Set problem :: Can you rewrite the stretch of the listing from the line containing "Click the white data parameter on line one" through the end of the listing, changing "white" to "gray" and keeping everything else the same? Leave the pictures out.

The records ::
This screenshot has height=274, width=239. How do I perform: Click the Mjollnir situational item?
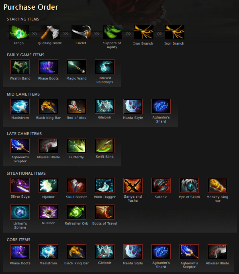(x=48, y=185)
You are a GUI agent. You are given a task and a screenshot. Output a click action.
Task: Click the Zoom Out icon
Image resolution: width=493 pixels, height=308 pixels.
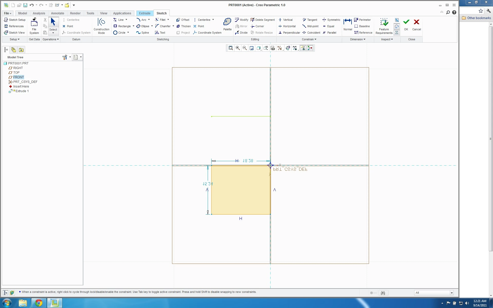pos(245,48)
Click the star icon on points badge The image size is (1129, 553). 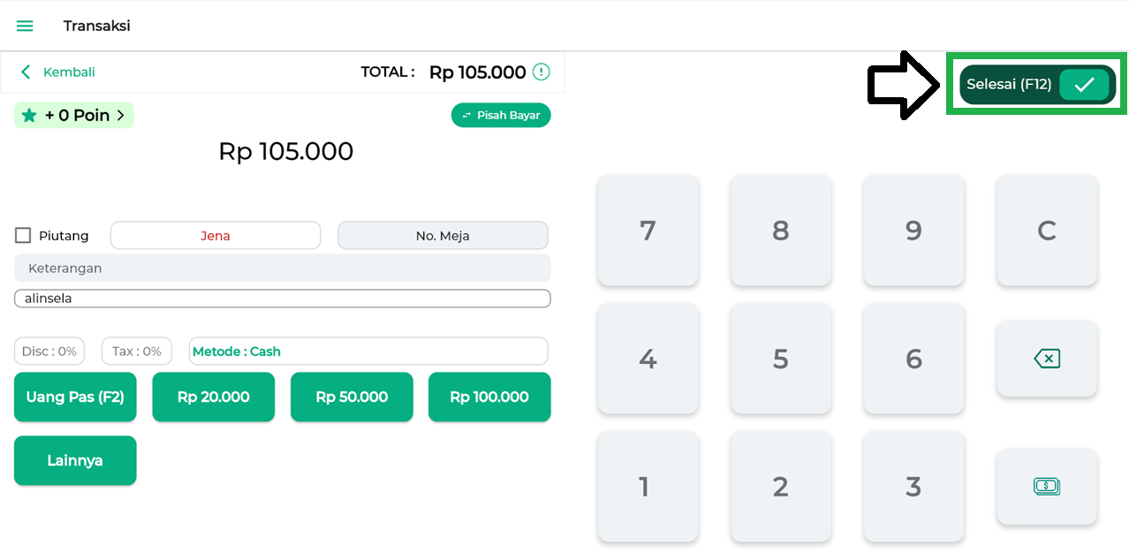point(29,116)
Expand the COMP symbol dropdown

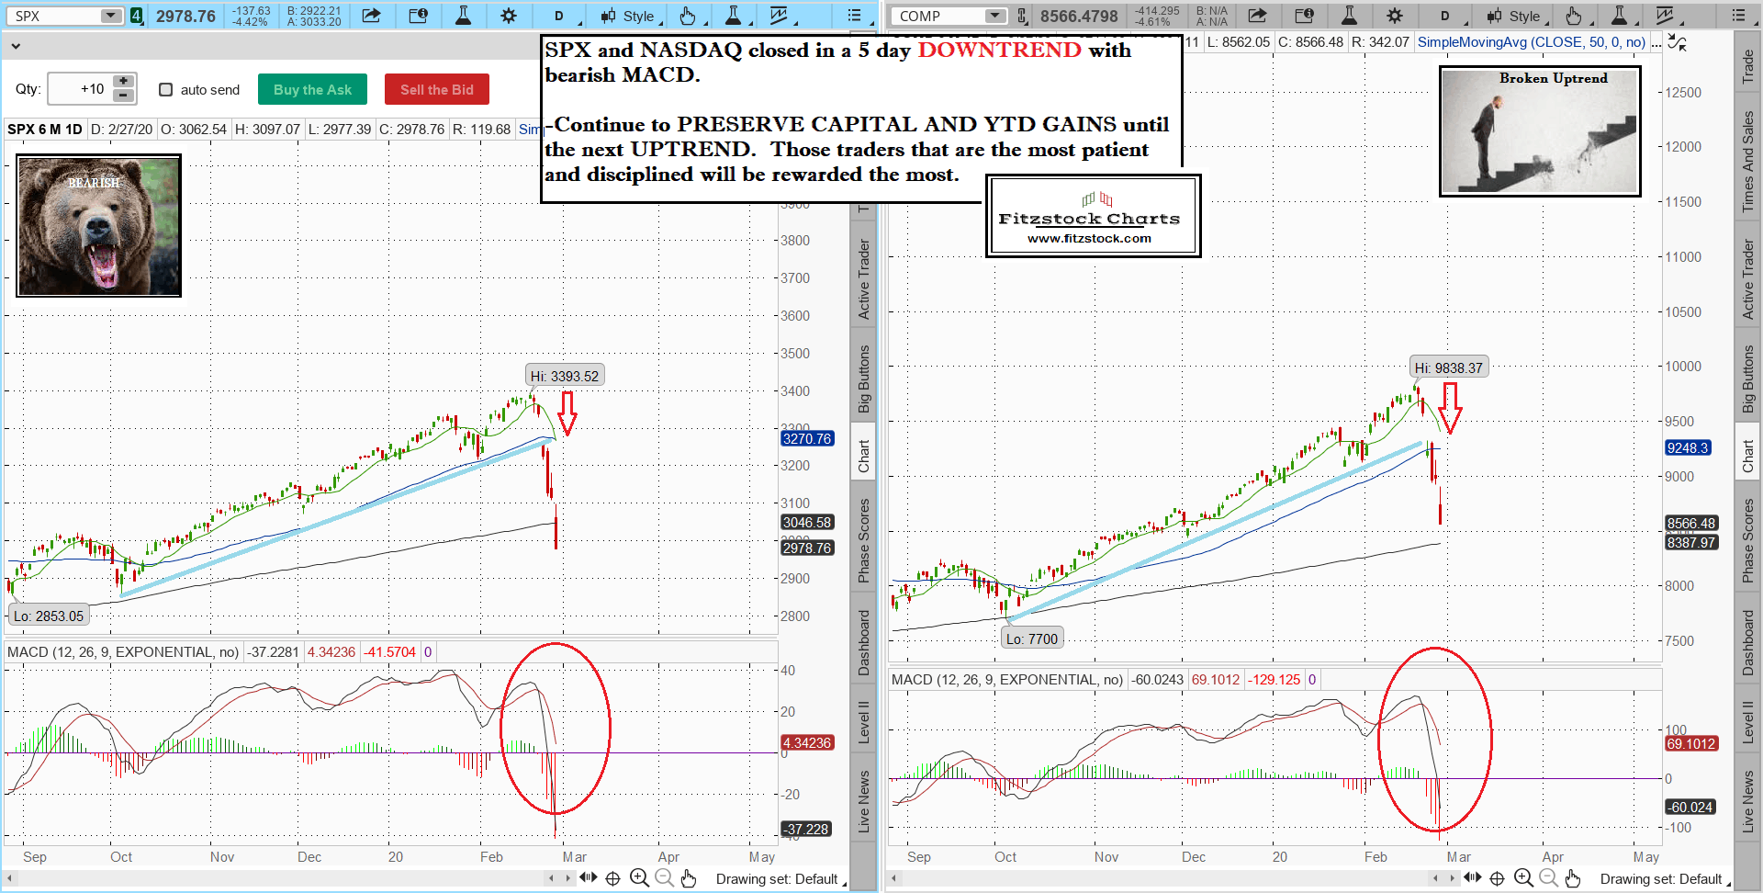pos(995,16)
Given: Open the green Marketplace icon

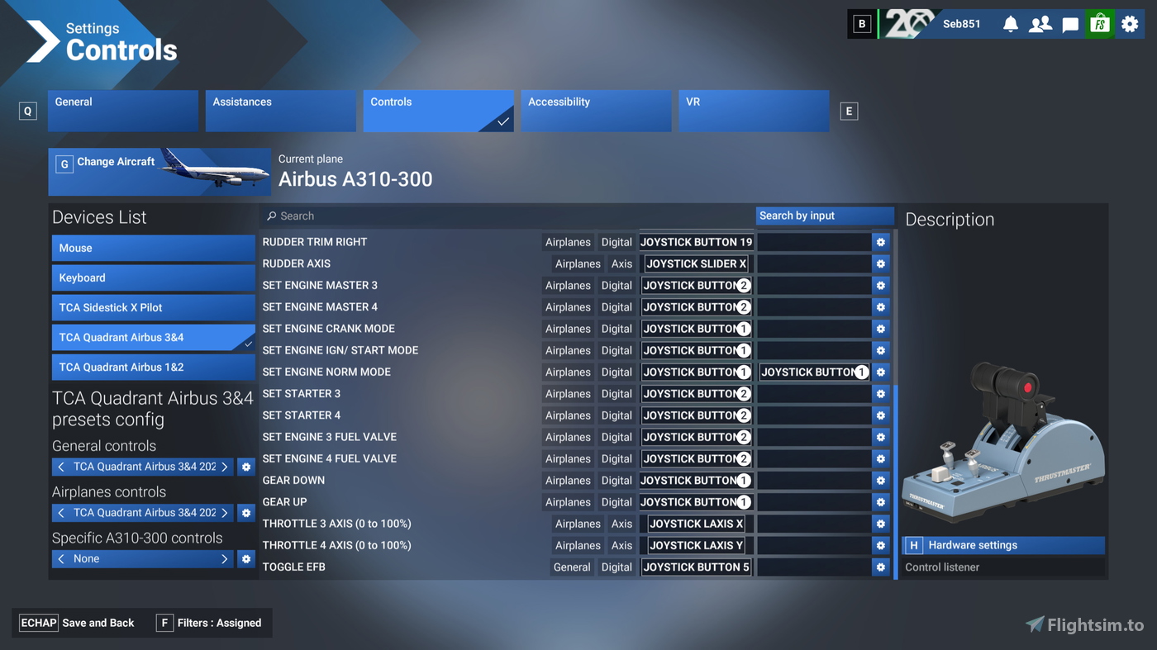Looking at the screenshot, I should 1099,24.
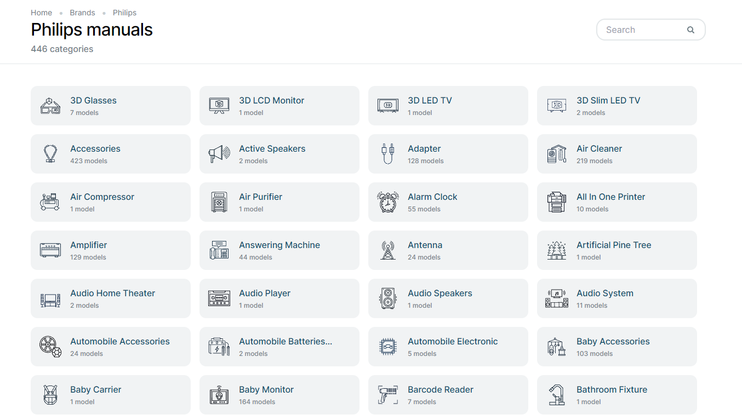The height and width of the screenshot is (420, 742).
Task: Click the Alarm Clock icon
Action: (388, 202)
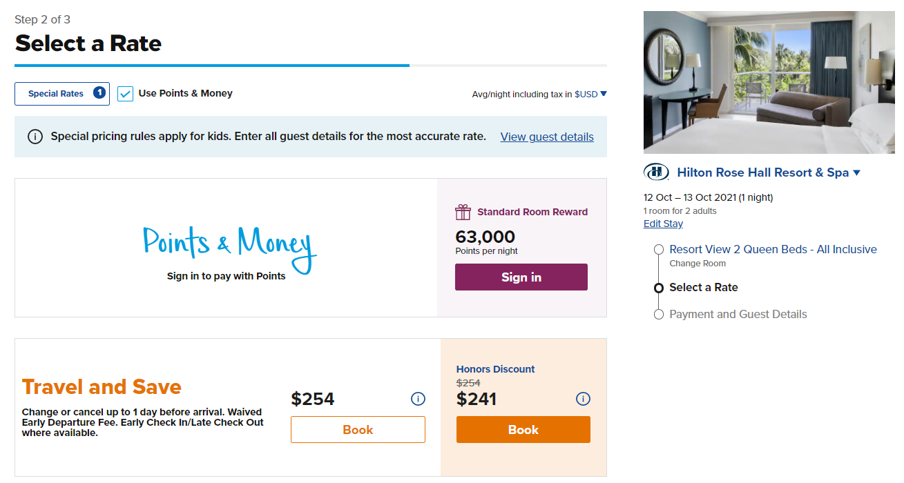Click the info icon in the pricing notice banner
This screenshot has height=483, width=904.
point(35,136)
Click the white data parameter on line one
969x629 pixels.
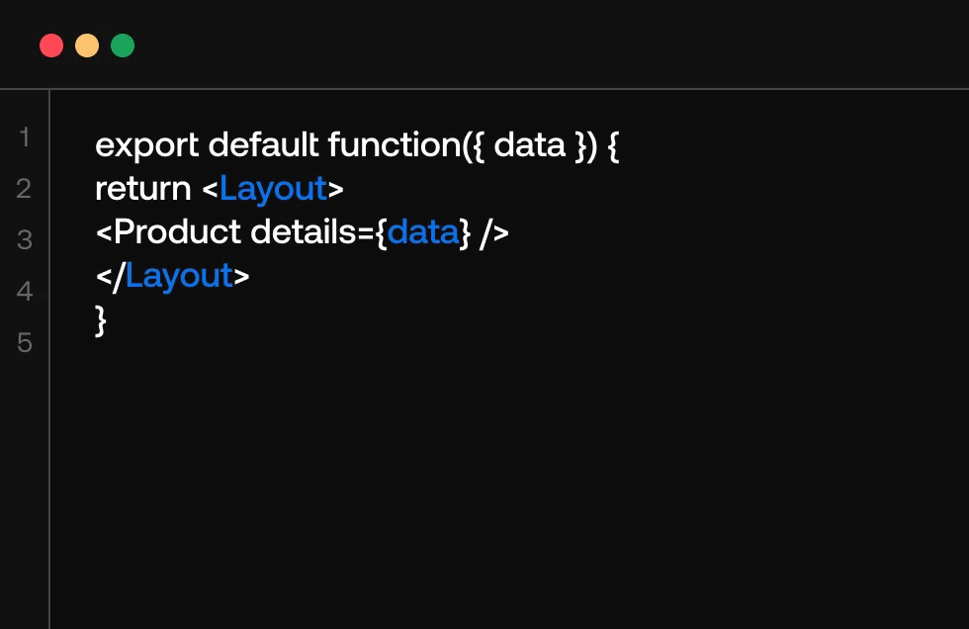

Answer ::
Click the gray data parameter on line one
969x629 pixels.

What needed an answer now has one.